Arbeitsauftrag.
Wie viele Motorradfahrer kamen laut dem Text über die Unfallzahlen 1996 tödlich ums Leben?

Bereitgestellter Auszug.

┄┄┄┄┄┄┄┄┄┄

Die Unfallzahlen gehen zurück (Archivversion) Weniger ist mehr

Das Institut für Zweiradsicherheit e.V. hat frohe Kunde. Die Unfallzahlen verunglückter Biker sind auch 1996 zurückgegangen. Insgesamt verunfallten 36 564 Motorradfahrer (minus vier Prozent zum Vorjahr), davon 858 tödlich. Den kontinuierlichen Rückgang führt das Institut auf die verbesserte Fahrschulausbildung und auf das gestiegene Durchschnittsalter der Biker und die damit zusammenhängende höhere Erfahrung und verminderte Risikobereitschaft zurück. Auch die gesunkenen Kilometerleistungen dürften eine Rolle spielen. Bezogen auf die gestiegene Anzahl von zugelassenen Motorrädern (2,5 Millionen zum Stichtag 1. Juli 1996) sieht die Statistik noch positiver aus: Es verunglückten lediglich 148 Biker pro 100 000 Motorräder, ein starker Rückgang um 11,9 Prozent. Auch die Zahl der tödlichen Unfälle unter Mopedfahrern hat sich auf 134 (Vorjahr 183) reduziert.

┄┄┄┄┄┄┄┄┄┄

Auflistung.

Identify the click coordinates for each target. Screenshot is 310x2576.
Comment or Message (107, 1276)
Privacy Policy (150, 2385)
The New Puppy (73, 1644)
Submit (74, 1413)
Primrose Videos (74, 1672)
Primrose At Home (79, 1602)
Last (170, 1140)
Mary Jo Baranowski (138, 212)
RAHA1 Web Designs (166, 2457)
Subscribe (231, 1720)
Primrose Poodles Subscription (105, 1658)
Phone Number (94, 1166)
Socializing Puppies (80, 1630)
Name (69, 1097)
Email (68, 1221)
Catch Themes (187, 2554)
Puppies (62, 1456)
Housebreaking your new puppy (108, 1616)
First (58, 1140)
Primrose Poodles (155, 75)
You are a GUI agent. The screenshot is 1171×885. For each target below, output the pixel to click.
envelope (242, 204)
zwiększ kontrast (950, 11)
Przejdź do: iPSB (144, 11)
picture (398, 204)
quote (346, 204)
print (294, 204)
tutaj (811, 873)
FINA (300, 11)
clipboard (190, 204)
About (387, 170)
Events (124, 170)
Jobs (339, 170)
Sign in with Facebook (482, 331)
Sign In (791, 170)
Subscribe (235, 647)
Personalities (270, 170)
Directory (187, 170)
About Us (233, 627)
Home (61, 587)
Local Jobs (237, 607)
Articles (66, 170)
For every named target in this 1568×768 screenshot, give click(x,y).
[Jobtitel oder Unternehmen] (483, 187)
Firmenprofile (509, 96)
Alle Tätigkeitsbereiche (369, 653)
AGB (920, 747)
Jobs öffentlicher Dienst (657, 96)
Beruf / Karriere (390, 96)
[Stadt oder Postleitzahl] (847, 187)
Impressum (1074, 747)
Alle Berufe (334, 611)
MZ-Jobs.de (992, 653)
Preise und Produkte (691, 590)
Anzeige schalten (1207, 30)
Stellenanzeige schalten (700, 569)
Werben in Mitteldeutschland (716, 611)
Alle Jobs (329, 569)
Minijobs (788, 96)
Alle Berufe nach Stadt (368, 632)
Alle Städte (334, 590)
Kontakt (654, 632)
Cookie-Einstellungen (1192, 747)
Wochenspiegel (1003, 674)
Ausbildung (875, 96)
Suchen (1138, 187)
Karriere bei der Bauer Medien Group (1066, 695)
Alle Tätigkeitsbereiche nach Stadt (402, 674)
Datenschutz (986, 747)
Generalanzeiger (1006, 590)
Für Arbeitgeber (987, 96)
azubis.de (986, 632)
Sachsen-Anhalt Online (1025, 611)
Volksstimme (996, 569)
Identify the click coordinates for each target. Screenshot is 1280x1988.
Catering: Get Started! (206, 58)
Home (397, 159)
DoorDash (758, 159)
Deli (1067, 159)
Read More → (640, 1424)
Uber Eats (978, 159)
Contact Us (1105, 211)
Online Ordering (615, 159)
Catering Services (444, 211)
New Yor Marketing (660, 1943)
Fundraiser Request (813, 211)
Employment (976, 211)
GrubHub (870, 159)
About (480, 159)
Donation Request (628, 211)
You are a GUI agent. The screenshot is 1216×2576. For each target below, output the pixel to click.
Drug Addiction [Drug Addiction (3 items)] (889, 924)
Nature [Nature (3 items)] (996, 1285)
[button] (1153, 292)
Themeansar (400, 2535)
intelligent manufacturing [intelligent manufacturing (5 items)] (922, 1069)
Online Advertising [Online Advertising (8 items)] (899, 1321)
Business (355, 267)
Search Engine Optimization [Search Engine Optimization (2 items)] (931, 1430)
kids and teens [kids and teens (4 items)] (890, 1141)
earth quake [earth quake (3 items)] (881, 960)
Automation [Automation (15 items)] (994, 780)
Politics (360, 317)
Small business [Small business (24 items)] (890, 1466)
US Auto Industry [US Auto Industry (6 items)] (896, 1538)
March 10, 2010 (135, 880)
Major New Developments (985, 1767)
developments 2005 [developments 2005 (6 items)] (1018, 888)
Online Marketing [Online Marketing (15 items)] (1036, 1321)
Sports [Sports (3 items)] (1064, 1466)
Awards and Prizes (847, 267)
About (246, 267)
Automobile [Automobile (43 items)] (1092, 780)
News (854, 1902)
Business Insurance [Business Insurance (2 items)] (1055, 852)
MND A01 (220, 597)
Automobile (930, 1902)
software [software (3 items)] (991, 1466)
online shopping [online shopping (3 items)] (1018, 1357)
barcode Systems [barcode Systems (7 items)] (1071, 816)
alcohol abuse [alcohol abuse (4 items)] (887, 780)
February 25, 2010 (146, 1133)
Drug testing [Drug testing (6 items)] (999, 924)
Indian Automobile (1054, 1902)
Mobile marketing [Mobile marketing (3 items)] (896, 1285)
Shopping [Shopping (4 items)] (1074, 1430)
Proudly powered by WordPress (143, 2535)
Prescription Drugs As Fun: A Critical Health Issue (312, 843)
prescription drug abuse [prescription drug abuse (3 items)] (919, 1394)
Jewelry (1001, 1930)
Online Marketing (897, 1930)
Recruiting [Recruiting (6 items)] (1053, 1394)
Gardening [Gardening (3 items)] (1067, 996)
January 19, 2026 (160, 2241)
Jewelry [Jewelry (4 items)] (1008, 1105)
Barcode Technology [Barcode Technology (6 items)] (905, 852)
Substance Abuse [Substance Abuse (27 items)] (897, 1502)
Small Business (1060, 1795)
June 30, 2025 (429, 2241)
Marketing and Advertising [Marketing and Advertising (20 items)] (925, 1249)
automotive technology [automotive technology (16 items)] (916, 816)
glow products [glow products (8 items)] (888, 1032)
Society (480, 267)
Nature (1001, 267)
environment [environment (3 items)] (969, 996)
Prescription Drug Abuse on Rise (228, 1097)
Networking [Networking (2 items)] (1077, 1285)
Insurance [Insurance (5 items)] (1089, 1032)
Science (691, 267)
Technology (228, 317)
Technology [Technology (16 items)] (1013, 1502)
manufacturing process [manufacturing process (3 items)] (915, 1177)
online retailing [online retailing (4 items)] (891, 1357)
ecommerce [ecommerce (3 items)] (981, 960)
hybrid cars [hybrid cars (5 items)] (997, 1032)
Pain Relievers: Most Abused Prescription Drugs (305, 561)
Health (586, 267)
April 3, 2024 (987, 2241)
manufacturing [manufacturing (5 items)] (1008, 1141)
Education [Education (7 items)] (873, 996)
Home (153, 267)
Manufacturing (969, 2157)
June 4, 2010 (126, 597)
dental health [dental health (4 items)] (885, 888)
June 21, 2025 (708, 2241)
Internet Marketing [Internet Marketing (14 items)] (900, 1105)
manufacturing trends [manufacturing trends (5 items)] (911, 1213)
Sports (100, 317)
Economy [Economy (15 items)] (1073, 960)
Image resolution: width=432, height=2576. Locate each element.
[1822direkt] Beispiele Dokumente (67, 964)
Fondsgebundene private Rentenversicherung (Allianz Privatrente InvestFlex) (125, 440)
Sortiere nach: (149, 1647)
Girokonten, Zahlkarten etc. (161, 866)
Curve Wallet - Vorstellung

┄┄┄┄┄┄┄┄┄┄

Antwort zur Aufgabe.
858 Motorradfahrer